Report the count of lines below that include "computer", without any other text.

※

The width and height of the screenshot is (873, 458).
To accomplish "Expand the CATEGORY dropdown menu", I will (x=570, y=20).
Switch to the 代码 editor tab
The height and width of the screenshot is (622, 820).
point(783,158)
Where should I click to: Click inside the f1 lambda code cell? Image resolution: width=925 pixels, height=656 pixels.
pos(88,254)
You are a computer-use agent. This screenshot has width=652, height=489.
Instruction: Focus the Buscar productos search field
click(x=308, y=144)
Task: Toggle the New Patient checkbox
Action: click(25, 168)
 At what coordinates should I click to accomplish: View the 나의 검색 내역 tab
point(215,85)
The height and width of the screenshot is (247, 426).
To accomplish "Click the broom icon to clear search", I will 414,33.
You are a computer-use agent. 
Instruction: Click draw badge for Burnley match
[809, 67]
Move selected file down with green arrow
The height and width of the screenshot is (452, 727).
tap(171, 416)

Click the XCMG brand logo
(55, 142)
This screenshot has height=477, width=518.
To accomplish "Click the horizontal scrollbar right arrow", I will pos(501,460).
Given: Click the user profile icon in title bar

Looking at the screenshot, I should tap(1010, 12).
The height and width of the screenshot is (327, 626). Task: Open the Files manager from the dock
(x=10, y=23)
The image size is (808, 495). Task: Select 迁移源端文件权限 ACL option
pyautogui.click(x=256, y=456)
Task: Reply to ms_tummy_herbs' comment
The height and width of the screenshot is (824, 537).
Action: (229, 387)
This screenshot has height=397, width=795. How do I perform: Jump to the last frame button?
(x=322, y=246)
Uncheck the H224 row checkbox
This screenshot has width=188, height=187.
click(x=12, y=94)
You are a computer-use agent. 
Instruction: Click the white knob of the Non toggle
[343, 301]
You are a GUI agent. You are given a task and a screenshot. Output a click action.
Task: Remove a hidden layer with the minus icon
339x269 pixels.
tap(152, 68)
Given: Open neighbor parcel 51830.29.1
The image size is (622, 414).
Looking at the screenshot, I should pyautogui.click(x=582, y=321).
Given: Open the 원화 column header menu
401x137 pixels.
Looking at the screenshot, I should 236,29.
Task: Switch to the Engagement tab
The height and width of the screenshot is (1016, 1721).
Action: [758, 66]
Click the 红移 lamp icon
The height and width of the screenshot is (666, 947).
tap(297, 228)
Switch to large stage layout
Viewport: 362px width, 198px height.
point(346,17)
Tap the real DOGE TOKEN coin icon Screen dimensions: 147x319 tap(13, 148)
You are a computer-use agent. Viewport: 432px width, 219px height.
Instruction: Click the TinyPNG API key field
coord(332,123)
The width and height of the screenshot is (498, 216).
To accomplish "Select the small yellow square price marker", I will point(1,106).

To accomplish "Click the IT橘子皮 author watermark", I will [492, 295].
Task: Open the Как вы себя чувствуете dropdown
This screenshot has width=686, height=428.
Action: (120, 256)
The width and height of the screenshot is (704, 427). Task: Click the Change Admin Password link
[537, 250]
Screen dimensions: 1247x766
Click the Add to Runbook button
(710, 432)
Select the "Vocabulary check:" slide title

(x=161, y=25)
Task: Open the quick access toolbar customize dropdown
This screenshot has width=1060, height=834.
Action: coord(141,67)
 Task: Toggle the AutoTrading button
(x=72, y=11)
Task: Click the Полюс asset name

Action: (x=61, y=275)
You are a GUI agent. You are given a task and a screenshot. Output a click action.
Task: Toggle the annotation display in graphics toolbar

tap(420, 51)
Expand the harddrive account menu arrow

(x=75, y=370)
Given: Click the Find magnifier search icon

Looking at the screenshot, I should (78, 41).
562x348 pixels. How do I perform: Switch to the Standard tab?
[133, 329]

※

Answer to the problem: 4